* TO DO:
1 – Reproduce the stretch of the Medicaid fraud excerpt from "The aides and patients" through "cases to them.".
2 – According to the Medicaid fraud excerpt, how much compensation did Levin receive from the agencies over the course of the scheme?
3 – Write the next part of the Medicaid fraud excerpt, starting after its final sentence.

* EXCERPT:
-- Opening Marker --
The money received from Medicaid would often be split between the aides and the patients who were supposedly involved in offering and receiving care. Over the course of the scheme, Levin received more than $5 million in compensation from the agencies.

The DOJ alleged that Levin and a second unnamed owner used the two facilities to try and skirt state overtime laws, and attempted to split cases for certain patients from both facilities so that individual aides worked less than 40 hours per week at each agency.

The aides and patients involved in the scheme paid kickbacks to Levin and other executive members of the two agencies to obtain and keep no-show cases, the DOJ said in its report.

The agencies also paid cash bonuses to those who referred new cases to them.

The timeframe matches up with New York state’s substantial increase in home health costs, particularly in Medicaid.
-- Closing Marker --
* Collected data entries:
-- Opening Marker --
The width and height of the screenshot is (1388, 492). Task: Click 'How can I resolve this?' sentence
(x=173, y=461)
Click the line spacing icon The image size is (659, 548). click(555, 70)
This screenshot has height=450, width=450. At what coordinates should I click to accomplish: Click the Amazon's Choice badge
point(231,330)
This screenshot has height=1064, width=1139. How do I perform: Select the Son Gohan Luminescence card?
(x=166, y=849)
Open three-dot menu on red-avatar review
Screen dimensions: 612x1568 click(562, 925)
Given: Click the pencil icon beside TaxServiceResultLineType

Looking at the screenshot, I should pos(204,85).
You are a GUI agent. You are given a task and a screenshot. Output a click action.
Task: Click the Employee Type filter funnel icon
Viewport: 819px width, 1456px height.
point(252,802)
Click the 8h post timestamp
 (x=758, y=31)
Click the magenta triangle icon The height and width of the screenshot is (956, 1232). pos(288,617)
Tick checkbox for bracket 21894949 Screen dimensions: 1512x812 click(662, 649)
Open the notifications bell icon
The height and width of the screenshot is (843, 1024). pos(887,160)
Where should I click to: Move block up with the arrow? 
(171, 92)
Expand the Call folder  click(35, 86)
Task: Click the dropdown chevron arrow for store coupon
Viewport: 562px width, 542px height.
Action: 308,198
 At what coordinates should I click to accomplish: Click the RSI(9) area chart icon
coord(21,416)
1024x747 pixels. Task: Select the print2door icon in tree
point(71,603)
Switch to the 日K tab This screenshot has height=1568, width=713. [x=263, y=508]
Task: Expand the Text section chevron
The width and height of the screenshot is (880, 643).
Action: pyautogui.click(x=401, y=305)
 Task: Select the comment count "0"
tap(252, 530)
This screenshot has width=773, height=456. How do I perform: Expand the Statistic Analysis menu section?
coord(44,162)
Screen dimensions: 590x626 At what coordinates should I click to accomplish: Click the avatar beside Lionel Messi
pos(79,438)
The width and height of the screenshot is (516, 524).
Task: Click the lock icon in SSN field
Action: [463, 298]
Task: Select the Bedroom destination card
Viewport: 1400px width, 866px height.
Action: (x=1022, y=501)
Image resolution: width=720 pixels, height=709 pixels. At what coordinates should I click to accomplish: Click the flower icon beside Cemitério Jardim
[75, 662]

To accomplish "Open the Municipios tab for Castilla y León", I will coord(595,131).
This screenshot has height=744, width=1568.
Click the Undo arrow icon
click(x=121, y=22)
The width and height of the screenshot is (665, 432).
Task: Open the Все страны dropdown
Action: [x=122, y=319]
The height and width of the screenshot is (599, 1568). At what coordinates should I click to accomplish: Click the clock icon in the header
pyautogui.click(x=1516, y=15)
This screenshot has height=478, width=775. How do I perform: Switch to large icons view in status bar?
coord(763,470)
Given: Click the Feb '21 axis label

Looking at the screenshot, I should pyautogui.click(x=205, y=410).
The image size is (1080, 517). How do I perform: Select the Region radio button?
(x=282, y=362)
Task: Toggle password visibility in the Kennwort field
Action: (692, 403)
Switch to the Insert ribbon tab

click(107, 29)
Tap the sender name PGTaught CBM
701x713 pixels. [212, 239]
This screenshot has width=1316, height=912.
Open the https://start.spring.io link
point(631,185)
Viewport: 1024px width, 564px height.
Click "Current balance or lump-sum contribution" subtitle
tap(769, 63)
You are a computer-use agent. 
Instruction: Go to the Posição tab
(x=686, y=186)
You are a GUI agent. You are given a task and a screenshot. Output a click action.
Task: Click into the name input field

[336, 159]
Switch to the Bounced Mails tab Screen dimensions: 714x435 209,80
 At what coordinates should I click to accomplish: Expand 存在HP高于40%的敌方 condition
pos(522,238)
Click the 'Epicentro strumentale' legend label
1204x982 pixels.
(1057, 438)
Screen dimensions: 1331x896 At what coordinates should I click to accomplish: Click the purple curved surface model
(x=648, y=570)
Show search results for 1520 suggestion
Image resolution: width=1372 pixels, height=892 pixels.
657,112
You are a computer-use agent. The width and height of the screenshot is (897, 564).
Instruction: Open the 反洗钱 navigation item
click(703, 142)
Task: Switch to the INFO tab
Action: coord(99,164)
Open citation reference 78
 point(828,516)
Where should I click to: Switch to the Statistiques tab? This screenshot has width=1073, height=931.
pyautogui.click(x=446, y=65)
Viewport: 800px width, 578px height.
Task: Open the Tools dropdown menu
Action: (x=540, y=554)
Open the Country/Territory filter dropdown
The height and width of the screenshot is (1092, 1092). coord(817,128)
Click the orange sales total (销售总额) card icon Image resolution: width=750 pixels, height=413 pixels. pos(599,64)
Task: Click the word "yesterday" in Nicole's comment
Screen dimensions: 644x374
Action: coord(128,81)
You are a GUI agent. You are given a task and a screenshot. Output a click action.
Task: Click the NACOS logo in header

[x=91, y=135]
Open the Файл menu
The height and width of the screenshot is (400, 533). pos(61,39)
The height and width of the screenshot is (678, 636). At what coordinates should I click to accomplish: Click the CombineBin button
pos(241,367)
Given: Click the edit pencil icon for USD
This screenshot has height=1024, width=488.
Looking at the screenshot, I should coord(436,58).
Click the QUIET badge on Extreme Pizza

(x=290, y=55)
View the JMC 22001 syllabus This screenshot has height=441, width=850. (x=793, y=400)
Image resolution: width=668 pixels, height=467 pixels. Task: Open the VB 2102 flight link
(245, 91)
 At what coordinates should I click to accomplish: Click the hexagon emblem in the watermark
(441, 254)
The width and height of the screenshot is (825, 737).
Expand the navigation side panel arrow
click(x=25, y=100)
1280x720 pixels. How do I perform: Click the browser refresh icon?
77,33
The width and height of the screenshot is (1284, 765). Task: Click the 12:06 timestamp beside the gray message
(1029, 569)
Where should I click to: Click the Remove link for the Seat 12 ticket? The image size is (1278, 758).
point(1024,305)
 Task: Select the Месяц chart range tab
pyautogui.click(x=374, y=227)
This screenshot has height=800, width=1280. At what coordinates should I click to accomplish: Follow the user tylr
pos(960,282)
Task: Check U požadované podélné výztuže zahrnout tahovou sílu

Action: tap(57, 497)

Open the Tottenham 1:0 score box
-- Closing Marker --
* ANSWERS:
1 –
The aides and patients involved in the scheme paid kickbacks to Levin and other executive members of the two agencies to obtain and keep no-show cases, the DOJ said in its report.

The agencies also paid cash bonuses to those who referred new cases to them.

2 – More than $5 million.

3 –
Spending in the home health space in New York tripled between the 2013 and 2019 fiscal years, representing a $4.8 billion increase, according to the state.

Nationwide, federal watchdogs have been narrowing in on home health-related fraud recently. In 2021, the federal government saw a return of nearly $1.9 billion in health care fraud settlements.

Of that, the Medicare Trust Funds received $1.2 billion and the U.S. Centers for Medicare & Medicaid Services (CMS) received roughly $98.7 million.

Levin was also ordered to forfeit $1.5 million and pay restitution of over $36.3 million.